Brent crude futures settled at $71.12 a barrel, shedding 97 cents, or 1.4%. U.S. West Texas Intermediate crude futures settled at $67.20 a barrel, falling $1.10, or 1.6%.
For the week, Brent prices lost more than 2.5%, while WTI saw a drop of 1.2%.
A rising number oil and gas rigs deployed in the United States this week, pointing to rising production from the world’s biggest crude producer, also pushed prices lower.
On Thursday, the Organization of the Petroleum Exporting Countries and its allies, a group known as OPEC+, pushed back the start of oil output rises by three months until April and extended the full unwinding of cuts by a year until the end of 2026.
Weak global oil demand and the prospect of OPEC+ ramping up production as soon as prices rise have weighed on trading, said Bob Yawger, director of energy futures at Mizuho in New York.
“They’re just waiting for better pricing and once they get that, they’re going to start jumping in again,” Yawger said.
OPEC+, which is responsible for about half of the world’s oil output, was planning to start unwinding cuts from October 2024, but a slowdown in global demand – especially from top crude importer China – and rising output elsewhere have forced it to postpone the plan several times.
“While OPEC+’s decision to hold off strengthens fundamentals in the near term, it could be seen as an implicit admission that demand is sluggish,” analysts at HSBC Global Research said.
Bank of America forecast that increasing oil surpluses will drive the price of Brent to an average $65 a barrel in 2025, while oil demand growth will rebound to 1 million barrels per day (bpd) next year, the bank said in a note on Friday.
HSBC, meanwhile, now expects a smaller oil market surplus of 0.2 million bpd, from 0.5 million bpd previously, it said in a note.
Brent has largely stayed in a tight range of $70-$75 per barrel in the past month, as investors weighed weak demand signals in China and heightened geopolitical risk in the Middle East.
“The general narrative is that the market is stuck in its rather narrow range.
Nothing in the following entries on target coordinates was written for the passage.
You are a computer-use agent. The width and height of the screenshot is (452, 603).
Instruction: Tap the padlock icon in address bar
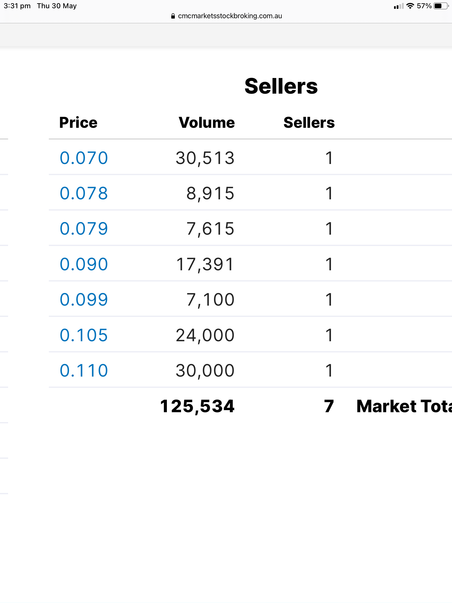tap(173, 16)
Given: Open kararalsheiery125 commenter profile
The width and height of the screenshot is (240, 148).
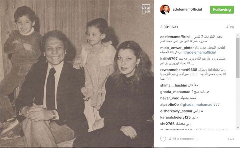Looking at the screenshot, I should point(175,117).
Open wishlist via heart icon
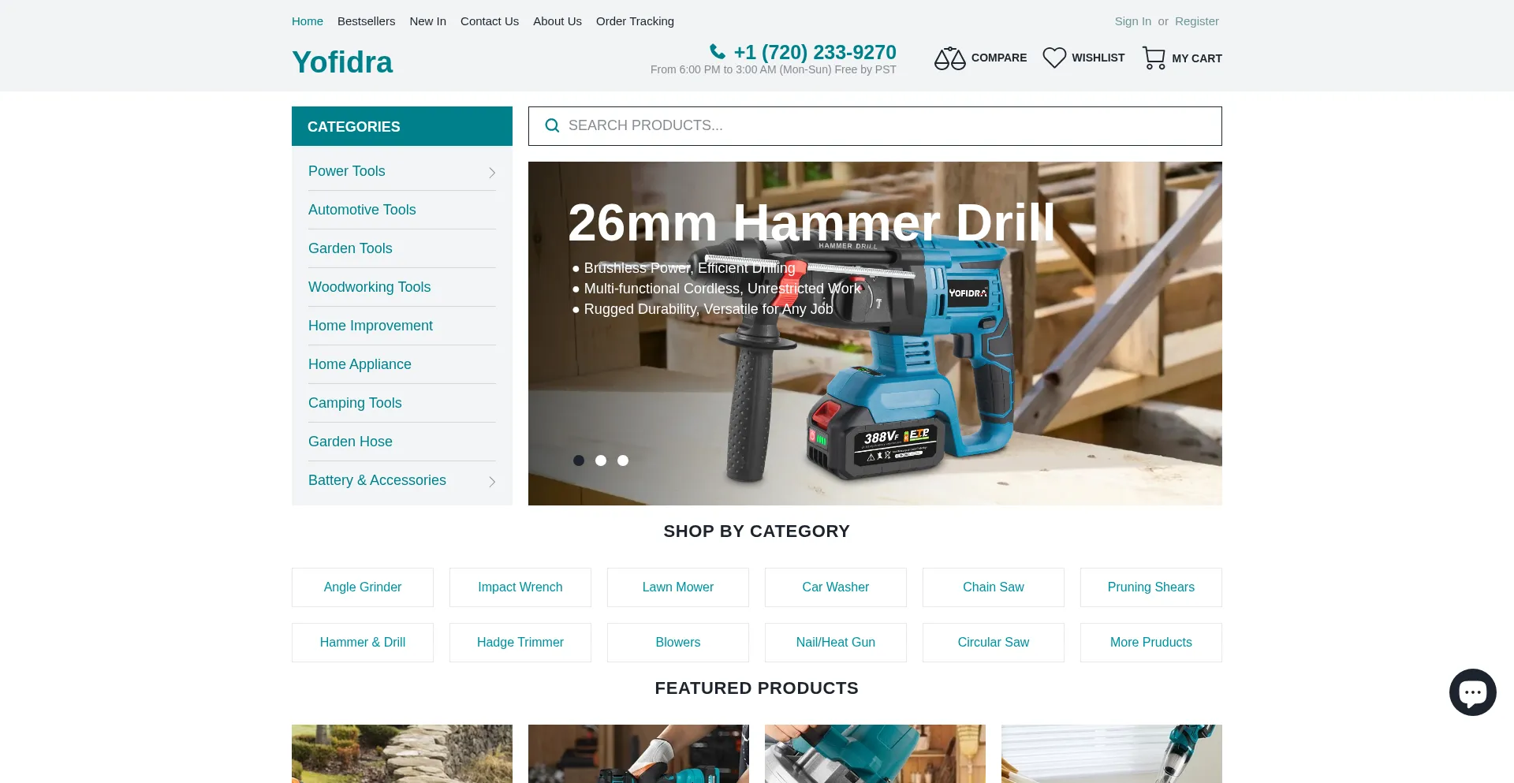 [1054, 58]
While immediate developments might push it out of this range on the upside briefly, the medium-term view remains rather pessimistic,” PVM analyst Tamas Varga said.
Also pressuring prices was the U.S. rig count, which grew for the first time in eight weeks, energy services firm Baker Hughes said on Friday in its closely followed report.
Baker Hughes said oil rigs rose five to 482 this week, their highest level since mid-October, while gas rigs rose by two to 102, the highest since early November.
Despite this week’s rig increase, Baker Hughes said the total count was still down 37, or 6% below this time last year.
A mixed U.S. jobs report, which showed a strong rebound in hiring but also a slight rise in the unemployment rate, extended oil’s losses.